# HOW TO COMPLETE THIS TASK:
Copy out all of the entries exactly as they appear.

# DATA TO USE:
........

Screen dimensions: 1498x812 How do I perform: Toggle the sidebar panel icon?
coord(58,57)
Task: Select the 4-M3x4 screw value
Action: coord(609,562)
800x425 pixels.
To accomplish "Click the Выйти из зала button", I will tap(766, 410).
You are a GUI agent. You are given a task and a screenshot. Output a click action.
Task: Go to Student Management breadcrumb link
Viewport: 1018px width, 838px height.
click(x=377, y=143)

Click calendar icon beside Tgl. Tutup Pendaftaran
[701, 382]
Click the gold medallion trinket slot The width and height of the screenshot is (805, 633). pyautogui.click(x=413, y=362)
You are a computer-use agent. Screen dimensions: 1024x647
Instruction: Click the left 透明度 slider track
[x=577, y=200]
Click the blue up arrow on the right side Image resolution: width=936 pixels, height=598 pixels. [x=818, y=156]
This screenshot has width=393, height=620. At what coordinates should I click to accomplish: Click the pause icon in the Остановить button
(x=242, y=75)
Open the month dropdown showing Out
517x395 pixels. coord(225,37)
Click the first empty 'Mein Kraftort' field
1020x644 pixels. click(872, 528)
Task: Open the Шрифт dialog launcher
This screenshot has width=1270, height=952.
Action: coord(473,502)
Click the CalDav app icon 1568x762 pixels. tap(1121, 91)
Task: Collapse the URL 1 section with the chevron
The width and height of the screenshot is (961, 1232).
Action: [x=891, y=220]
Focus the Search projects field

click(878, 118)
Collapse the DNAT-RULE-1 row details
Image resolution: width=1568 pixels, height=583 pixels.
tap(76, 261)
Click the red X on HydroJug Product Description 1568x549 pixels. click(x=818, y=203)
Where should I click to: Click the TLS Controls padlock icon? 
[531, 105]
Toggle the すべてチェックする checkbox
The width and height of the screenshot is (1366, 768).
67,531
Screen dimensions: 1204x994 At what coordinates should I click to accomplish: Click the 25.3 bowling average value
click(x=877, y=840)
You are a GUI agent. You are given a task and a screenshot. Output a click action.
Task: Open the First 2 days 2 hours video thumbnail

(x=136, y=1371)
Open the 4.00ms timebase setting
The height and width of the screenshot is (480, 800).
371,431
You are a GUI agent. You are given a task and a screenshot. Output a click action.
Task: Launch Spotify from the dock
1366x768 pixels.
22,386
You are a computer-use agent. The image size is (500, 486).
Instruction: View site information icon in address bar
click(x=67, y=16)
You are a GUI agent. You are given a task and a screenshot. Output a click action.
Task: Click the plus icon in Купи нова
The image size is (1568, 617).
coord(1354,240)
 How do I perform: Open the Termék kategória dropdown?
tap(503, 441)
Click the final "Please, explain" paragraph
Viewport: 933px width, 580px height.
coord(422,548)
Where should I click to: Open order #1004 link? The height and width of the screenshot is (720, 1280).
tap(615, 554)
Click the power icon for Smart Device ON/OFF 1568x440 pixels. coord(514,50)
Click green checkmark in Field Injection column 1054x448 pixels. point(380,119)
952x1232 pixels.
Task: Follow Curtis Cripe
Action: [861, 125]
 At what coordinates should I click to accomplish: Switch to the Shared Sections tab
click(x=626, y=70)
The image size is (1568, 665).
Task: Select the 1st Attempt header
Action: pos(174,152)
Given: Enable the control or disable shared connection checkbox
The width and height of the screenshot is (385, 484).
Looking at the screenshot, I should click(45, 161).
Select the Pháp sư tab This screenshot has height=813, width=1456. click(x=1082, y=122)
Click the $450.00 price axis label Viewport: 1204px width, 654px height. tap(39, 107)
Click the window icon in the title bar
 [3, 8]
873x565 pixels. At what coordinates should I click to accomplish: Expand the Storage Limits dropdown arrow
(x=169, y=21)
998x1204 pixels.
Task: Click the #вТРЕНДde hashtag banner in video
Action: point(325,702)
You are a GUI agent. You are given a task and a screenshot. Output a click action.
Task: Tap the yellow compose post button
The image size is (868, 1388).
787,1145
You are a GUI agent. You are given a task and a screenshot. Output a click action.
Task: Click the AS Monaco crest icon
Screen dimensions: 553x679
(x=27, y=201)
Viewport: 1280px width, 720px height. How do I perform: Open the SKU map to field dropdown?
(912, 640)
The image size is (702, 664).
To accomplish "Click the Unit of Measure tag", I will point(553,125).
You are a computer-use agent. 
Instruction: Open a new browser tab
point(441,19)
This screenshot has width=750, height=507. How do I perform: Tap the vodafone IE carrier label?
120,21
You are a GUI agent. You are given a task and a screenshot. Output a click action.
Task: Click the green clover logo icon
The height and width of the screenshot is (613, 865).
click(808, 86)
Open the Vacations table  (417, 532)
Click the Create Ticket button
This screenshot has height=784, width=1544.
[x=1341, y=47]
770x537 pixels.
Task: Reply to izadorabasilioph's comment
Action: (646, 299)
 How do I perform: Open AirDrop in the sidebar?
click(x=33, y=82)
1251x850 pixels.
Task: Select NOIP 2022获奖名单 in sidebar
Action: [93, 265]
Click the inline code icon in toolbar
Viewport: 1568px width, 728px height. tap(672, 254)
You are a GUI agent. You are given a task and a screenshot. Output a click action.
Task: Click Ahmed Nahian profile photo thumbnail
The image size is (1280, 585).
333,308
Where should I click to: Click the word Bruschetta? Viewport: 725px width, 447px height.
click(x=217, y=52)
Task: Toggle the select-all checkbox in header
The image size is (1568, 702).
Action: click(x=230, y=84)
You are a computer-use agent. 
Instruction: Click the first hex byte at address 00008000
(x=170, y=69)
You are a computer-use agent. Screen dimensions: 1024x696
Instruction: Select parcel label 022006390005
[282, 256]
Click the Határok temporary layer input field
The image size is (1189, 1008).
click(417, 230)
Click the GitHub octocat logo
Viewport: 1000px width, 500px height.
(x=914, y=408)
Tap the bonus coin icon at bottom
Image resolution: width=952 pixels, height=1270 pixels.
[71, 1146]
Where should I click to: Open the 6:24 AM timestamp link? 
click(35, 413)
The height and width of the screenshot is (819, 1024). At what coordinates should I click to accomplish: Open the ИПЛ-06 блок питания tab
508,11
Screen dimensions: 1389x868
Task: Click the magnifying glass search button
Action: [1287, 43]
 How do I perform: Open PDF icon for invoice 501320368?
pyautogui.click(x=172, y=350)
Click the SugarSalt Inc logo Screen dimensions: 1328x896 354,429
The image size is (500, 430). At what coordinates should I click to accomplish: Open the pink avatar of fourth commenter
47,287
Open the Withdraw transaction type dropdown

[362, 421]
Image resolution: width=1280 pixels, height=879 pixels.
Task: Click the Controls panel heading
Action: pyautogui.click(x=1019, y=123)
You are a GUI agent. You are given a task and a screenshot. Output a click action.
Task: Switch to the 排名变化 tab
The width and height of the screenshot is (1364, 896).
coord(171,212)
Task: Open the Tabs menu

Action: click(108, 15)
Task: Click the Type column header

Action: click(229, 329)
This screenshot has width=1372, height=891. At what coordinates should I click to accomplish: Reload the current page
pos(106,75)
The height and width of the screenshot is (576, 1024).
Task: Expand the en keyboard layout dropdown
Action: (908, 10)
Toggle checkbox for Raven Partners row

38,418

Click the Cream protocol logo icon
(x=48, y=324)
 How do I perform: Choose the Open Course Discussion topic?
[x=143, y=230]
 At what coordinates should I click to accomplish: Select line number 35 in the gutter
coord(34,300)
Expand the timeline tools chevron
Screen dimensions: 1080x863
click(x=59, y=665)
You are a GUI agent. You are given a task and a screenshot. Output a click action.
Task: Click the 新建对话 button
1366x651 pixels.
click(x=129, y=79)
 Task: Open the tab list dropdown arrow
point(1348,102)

........

# SOLVED PROBLEM:
Screen dimensions: 1498x812 How do I perform: Toggle the sidebar panel icon?
coord(58,57)
Task: Select the 4-M3x4 screw value
Action: coord(609,562)
800x425 pixels.
To accomplish "Click the Выйти из зала button", I will tap(766, 410).
You are a GUI agent. You are given a task and a screenshot. Output a click action.
Task: Go to Student Management breadcrumb link
Viewport: 1018px width, 838px height.
click(x=377, y=143)

Click calendar icon beside Tgl. Tutup Pendaftaran
[701, 382]
Click the gold medallion trinket slot The width and height of the screenshot is (805, 633). pyautogui.click(x=413, y=362)
You are a computer-use agent. Screen dimensions: 1024x647
Instruction: Click the left 透明度 slider track
[x=577, y=200]
Click the blue up arrow on the right side Image resolution: width=936 pixels, height=598 pixels. [x=818, y=156]
This screenshot has width=393, height=620. At what coordinates should I click to accomplish: Click the pause icon in the Остановить button
(x=242, y=75)
Open the month dropdown showing Out
517x395 pixels. coord(225,37)
Click the first empty 'Mein Kraftort' field
1020x644 pixels. click(872, 528)
Task: Open the Шрифт dialog launcher
This screenshot has width=1270, height=952.
Action: coord(473,502)
Click the CalDav app icon 1568x762 pixels. tap(1121, 91)
Task: Collapse the URL 1 section with the chevron
The width and height of the screenshot is (961, 1232).
Action: [x=891, y=220]
Focus the Search projects field

click(878, 118)
Collapse the DNAT-RULE-1 row details
Image resolution: width=1568 pixels, height=583 pixels.
tap(76, 261)
Click the red X on HydroJug Product Description 1568x549 pixels. click(x=818, y=203)
Where should I click to: Click the TLS Controls padlock icon? 
[531, 105]
Toggle the すべてチェックする checkbox
The width and height of the screenshot is (1366, 768).
67,531
Screen dimensions: 1204x994 At what coordinates should I click to accomplish: Click the 25.3 bowling average value
click(x=877, y=840)
You are a GUI agent. You are given a task and a screenshot. Output a click action.
Task: Open the First 2 days 2 hours video thumbnail

(x=136, y=1371)
Open the 4.00ms timebase setting
The height and width of the screenshot is (480, 800).
371,431
You are a GUI agent. You are given a task and a screenshot. Output a click action.
Task: Launch Spotify from the dock
1366x768 pixels.
22,386
You are a computer-use agent. The image size is (500, 486).
Instruction: View site information icon in address bar
click(x=67, y=16)
You are a GUI agent. You are given a task and a screenshot. Output a click action.
Task: Click the plus icon in Купи нова
The image size is (1568, 617).
coord(1354,240)
 How do I perform: Open the Termék kategória dropdown?
tap(503, 441)
Click the final "Please, explain" paragraph
Viewport: 933px width, 580px height.
coord(422,548)
Where should I click to: Open order #1004 link? The height and width of the screenshot is (720, 1280).
tap(615, 554)
Click the power icon for Smart Device ON/OFF 1568x440 pixels. coord(514,50)
Click green checkmark in Field Injection column 1054x448 pixels. point(380,119)
952x1232 pixels.
Task: Follow Curtis Cripe
Action: [861, 125]
 At what coordinates should I click to accomplish: Switch to the Shared Sections tab
click(x=626, y=70)
The image size is (1568, 665).
Task: Select the 1st Attempt header
Action: pos(174,152)
Given: Enable the control or disable shared connection checkbox
The width and height of the screenshot is (385, 484).
Looking at the screenshot, I should click(45, 161).
Select the Pháp sư tab This screenshot has height=813, width=1456. click(x=1082, y=122)
Click the $450.00 price axis label Viewport: 1204px width, 654px height. tap(39, 107)
Click the window icon in the title bar
 [3, 8]
873x565 pixels. At what coordinates should I click to accomplish: Expand the Storage Limits dropdown arrow
(x=169, y=21)
998x1204 pixels.
Task: Click the #вТРЕНДde hashtag banner in video
Action: point(325,702)
You are a GUI agent. You are given a task and a screenshot. Output a click action.
Task: Tap the yellow compose post button
The image size is (868, 1388).
787,1145
You are a GUI agent. You are given a task and a screenshot. Output a click action.
Task: Click the AS Monaco crest icon
Screen dimensions: 553x679
(x=27, y=201)
Viewport: 1280px width, 720px height. How do I perform: Open the SKU map to field dropdown?
(912, 640)
The image size is (702, 664).
To accomplish "Click the Unit of Measure tag", I will point(553,125).
You are a computer-use agent. 
Instruction: Open a new browser tab
point(441,19)
This screenshot has width=750, height=507. How do I perform: Tap the vodafone IE carrier label?
120,21
You are a GUI agent. You are given a task and a screenshot. Output a click action.
Task: Click the green clover logo icon
The height and width of the screenshot is (613, 865).
click(808, 86)
Open the Vacations table  (417, 532)
Click the Create Ticket button
This screenshot has height=784, width=1544.
[x=1341, y=47]
770x537 pixels.
Task: Reply to izadorabasilioph's comment
Action: (646, 299)
 How do I perform: Open AirDrop in the sidebar?
click(x=33, y=82)
1251x850 pixels.
Task: Select NOIP 2022获奖名单 in sidebar
Action: [93, 265]
Click the inline code icon in toolbar
Viewport: 1568px width, 728px height. tap(672, 254)
You are a GUI agent. You are given a task and a screenshot. Output a click action.
Task: Click Ahmed Nahian profile photo thumbnail
The image size is (1280, 585).
333,308
Where should I click to: Click the word Bruschetta? Viewport: 725px width, 447px height.
click(x=217, y=52)
Task: Toggle the select-all checkbox in header
The image size is (1568, 702).
Action: click(x=230, y=84)
You are a computer-use agent. 
Instruction: Click the first hex byte at address 00008000
(x=170, y=69)
You are a computer-use agent. Screen dimensions: 1024x696
Instruction: Select parcel label 022006390005
[282, 256]
Click the Határok temporary layer input field
The image size is (1189, 1008).
click(417, 230)
Click the GitHub octocat logo
Viewport: 1000px width, 500px height.
(x=914, y=408)
Tap the bonus coin icon at bottom
Image resolution: width=952 pixels, height=1270 pixels.
[71, 1146]
Where should I click to: Open the 6:24 AM timestamp link? 
click(35, 413)
The height and width of the screenshot is (819, 1024). At what coordinates should I click to accomplish: Open the ИПЛ-06 блок питания tab
508,11
Screen dimensions: 1389x868
Task: Click the magnifying glass search button
Action: [1287, 43]
 How do I perform: Open PDF icon for invoice 501320368?
pyautogui.click(x=172, y=350)
Click the SugarSalt Inc logo Screen dimensions: 1328x896 354,429
The image size is (500, 430). At what coordinates should I click to accomplish: Open the pink avatar of fourth commenter
47,287
Open the Withdraw transaction type dropdown

[362, 421]
Image resolution: width=1280 pixels, height=879 pixels.
Task: Click the Controls panel heading
Action: pyautogui.click(x=1019, y=123)
You are a GUI agent. You are given a task and a screenshot. Output a click action.
Task: Switch to the 排名变化 tab
The width and height of the screenshot is (1364, 896).
coord(171,212)
Task: Open the Tabs menu

Action: click(108, 15)
Task: Click the Type column header

Action: click(229, 329)
This screenshot has width=1372, height=891. At what coordinates should I click to accomplish: Reload the current page
pos(106,75)
The height and width of the screenshot is (576, 1024).
Task: Expand the en keyboard layout dropdown
Action: (908, 10)
Toggle checkbox for Raven Partners row

38,418

Click the Cream protocol logo icon
(x=48, y=324)
 How do I perform: Choose the Open Course Discussion topic?
[x=143, y=230]
 At what coordinates should I click to accomplish: Select line number 35 in the gutter
coord(34,300)
Expand the timeline tools chevron
Screen dimensions: 1080x863
click(x=59, y=665)
You are a GUI agent. You are given a task and a screenshot. Output a click action.
Task: Click the 新建对话 button
1366x651 pixels.
click(x=129, y=79)
 Task: Open the tab list dropdown arrow
point(1348,102)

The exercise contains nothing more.